SET PROBLEM: Render the lines from the line with "Select 2227 find-address-candidate tree item" through the line with "Action: pos(844,77)" as a numbered list, including both of those lines and skipping any blank ones. Leave out every line outside that span.

RECORDS TO PROCESS start

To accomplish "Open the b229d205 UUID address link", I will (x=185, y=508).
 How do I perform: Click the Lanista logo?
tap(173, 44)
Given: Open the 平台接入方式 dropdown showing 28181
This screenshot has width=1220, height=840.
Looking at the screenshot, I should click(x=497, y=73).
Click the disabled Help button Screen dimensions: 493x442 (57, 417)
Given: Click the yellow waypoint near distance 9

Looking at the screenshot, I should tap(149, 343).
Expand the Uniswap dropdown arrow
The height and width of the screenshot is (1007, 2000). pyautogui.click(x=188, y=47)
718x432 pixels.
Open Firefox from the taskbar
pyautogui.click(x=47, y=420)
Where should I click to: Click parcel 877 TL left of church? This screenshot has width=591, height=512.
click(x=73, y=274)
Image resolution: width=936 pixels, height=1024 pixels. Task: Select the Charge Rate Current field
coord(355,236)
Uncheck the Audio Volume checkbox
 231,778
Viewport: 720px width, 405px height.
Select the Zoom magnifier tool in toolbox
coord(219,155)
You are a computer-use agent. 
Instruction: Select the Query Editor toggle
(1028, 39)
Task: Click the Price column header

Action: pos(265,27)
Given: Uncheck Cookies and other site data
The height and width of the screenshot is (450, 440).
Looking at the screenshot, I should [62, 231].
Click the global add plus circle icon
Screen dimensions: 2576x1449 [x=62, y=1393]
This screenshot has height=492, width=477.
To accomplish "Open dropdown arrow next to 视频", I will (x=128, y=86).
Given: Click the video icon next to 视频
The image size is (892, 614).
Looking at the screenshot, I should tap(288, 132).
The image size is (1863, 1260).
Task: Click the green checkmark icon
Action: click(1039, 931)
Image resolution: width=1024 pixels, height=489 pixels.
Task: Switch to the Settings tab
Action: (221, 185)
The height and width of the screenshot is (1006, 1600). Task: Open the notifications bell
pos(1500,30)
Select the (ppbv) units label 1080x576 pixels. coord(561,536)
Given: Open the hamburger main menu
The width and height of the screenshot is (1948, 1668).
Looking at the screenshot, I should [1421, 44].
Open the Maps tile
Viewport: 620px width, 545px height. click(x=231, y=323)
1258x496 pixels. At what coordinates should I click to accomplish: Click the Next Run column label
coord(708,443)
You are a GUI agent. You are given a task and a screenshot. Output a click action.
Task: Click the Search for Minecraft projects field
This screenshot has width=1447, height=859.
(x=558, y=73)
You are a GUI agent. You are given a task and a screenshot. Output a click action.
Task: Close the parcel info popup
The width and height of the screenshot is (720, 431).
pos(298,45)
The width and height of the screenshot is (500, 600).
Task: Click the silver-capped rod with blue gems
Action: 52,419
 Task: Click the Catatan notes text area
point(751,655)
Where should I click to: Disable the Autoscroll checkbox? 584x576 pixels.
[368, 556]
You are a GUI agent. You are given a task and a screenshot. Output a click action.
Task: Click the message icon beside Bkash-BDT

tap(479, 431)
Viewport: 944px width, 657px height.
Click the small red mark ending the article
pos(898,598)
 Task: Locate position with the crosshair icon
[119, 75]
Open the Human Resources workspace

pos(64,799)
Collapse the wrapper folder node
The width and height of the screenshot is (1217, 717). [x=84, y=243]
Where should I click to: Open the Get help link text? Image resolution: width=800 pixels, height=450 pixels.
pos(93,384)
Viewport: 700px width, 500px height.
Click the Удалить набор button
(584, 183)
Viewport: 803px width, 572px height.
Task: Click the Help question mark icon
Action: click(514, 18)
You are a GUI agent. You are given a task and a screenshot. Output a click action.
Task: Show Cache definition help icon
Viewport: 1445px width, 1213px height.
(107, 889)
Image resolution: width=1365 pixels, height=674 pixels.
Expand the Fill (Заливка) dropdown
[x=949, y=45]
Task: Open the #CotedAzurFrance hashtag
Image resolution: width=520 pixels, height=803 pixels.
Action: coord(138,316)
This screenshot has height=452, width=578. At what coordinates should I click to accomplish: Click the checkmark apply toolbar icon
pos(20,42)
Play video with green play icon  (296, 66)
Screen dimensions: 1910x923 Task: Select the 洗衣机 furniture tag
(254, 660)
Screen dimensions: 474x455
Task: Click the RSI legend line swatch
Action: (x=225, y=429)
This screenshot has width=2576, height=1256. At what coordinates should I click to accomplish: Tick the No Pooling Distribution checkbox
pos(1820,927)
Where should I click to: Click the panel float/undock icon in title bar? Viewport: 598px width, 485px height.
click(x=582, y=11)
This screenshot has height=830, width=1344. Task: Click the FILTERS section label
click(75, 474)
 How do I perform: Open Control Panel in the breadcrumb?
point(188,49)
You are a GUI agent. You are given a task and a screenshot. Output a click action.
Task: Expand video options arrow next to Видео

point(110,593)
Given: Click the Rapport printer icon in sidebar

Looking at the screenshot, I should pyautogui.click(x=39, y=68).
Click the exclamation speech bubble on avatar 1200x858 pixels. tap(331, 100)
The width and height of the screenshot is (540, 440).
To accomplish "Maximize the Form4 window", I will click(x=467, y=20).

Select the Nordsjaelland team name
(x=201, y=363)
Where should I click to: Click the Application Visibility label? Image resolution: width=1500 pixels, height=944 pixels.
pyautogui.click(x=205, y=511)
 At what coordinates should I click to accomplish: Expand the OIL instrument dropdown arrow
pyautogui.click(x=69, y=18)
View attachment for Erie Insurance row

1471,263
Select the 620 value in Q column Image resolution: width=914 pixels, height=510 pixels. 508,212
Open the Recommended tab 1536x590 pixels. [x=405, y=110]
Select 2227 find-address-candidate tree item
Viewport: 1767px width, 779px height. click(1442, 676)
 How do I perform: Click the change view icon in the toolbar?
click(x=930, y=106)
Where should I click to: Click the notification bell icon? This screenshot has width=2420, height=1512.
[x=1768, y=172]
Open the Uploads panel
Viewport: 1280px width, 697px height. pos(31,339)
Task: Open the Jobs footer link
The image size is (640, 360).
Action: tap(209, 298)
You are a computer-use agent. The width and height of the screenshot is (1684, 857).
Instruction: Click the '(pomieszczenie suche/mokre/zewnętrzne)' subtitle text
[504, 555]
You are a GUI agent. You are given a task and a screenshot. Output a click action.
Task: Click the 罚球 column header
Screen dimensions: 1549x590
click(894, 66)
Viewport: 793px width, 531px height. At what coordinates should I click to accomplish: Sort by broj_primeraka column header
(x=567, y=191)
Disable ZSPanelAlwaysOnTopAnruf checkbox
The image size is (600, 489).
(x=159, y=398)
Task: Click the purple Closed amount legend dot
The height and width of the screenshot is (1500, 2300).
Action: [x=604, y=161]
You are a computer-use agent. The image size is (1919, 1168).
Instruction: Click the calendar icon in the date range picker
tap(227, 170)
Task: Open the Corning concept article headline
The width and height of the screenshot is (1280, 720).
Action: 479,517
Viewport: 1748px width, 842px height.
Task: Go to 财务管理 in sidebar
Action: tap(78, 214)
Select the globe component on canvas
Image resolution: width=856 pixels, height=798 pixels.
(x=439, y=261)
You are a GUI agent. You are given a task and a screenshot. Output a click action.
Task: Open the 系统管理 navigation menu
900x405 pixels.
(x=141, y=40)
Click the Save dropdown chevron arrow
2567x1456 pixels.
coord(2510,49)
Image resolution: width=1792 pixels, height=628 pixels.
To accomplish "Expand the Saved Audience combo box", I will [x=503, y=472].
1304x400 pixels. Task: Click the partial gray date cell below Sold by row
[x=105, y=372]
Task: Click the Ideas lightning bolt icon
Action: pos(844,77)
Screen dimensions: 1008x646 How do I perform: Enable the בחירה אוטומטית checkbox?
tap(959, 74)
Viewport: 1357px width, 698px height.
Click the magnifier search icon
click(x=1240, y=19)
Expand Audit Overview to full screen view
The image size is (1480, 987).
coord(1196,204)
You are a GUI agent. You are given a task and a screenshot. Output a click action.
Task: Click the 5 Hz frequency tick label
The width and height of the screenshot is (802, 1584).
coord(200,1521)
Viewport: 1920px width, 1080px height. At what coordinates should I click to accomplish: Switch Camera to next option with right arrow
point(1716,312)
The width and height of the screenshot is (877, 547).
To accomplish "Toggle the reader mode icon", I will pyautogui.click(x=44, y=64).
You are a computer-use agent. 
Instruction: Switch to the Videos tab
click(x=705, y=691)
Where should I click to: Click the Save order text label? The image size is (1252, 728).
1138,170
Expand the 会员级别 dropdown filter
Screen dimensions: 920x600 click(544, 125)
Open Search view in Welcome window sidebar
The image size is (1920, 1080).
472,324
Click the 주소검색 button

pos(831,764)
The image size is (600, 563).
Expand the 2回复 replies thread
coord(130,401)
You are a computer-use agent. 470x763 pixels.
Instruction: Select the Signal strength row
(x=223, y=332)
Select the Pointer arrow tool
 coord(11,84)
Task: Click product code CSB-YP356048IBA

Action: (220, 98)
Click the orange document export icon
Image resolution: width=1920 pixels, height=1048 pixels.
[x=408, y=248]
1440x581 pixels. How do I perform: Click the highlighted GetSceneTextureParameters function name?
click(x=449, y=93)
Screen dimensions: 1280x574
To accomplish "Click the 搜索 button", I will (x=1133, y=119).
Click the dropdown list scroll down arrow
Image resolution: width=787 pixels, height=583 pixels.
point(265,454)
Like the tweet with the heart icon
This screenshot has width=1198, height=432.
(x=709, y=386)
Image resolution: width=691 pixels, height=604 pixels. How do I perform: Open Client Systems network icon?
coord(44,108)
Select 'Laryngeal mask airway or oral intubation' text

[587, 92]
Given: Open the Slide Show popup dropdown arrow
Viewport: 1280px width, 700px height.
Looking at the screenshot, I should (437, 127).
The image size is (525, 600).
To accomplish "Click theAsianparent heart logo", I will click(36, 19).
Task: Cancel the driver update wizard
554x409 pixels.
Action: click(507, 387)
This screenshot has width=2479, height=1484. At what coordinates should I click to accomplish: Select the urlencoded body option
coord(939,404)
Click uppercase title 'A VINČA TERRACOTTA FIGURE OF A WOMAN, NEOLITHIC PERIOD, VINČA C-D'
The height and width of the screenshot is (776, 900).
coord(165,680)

RECORDS TO PROCESS end

FINISHED TASK:
1. Select 2227 find-address-candidate tree item
2. Viewport: 1767px width, 779px height. click(1442, 676)
3.  How do I perform: Click the change view icon in the toolbar?
4. click(x=930, y=106)
5. Where should I click to: Click the notification bell icon? This screenshot has width=2420, height=1512.
6. [x=1768, y=172]
7. Open the Uploads panel
8. Viewport: 1280px width, 697px height. pos(31,339)
9. Task: Open the Jobs footer link
10. The image size is (640, 360).
11. Action: tap(209, 298)
12. You are a computer-use agent. The width and height of the screenshot is (1684, 857).
13. Instruction: Click the '(pomieszczenie suche/mokre/zewnętrzne)' subtitle text
14. [504, 555]
15. You are a GUI agent. You are given a task and a screenshot. Output a click action.
16. Task: Click the 罚球 column header
17. Screen dimensions: 1549x590
18. click(894, 66)
19. Viewport: 793px width, 531px height. At what coordinates should I click to accomplish: Sort by broj_primeraka column header
20. (x=567, y=191)
21. Disable ZSPanelAlwaysOnTopAnruf checkbox
22. The image size is (600, 489).
23. (x=159, y=398)
24. Task: Click the purple Closed amount legend dot
25. The height and width of the screenshot is (1500, 2300).
26. Action: [x=604, y=161]
27. You are a computer-use agent. The image size is (1919, 1168).
28. Instruction: Click the calendar icon in the date range picker
29. tap(227, 170)
30. Task: Open the Corning concept article headline
31. The width and height of the screenshot is (1280, 720).
32. Action: 479,517
33. Viewport: 1748px width, 842px height.
34. Task: Go to 财务管理 in sidebar
35. Action: tap(78, 214)
36. Select the globe component on canvas
37. Image resolution: width=856 pixels, height=798 pixels.
38. (x=439, y=261)
39. You are a GUI agent. You are given a task and a screenshot. Output a click action.
40. Task: Open the 系统管理 navigation menu
41. 900x405 pixels.
42. (x=141, y=40)
43. Click the Save dropdown chevron arrow
44. 2567x1456 pixels.
45. coord(2510,49)
46. Image resolution: width=1792 pixels, height=628 pixels.
47. To accomplish "Expand the Saved Audience combo box", I will [x=503, y=472].
48. 1304x400 pixels. Task: Click the partial gray date cell below Sold by row
49. [x=105, y=372]
50. Task: Click the Ideas lightning bolt icon
51. Action: pos(844,77)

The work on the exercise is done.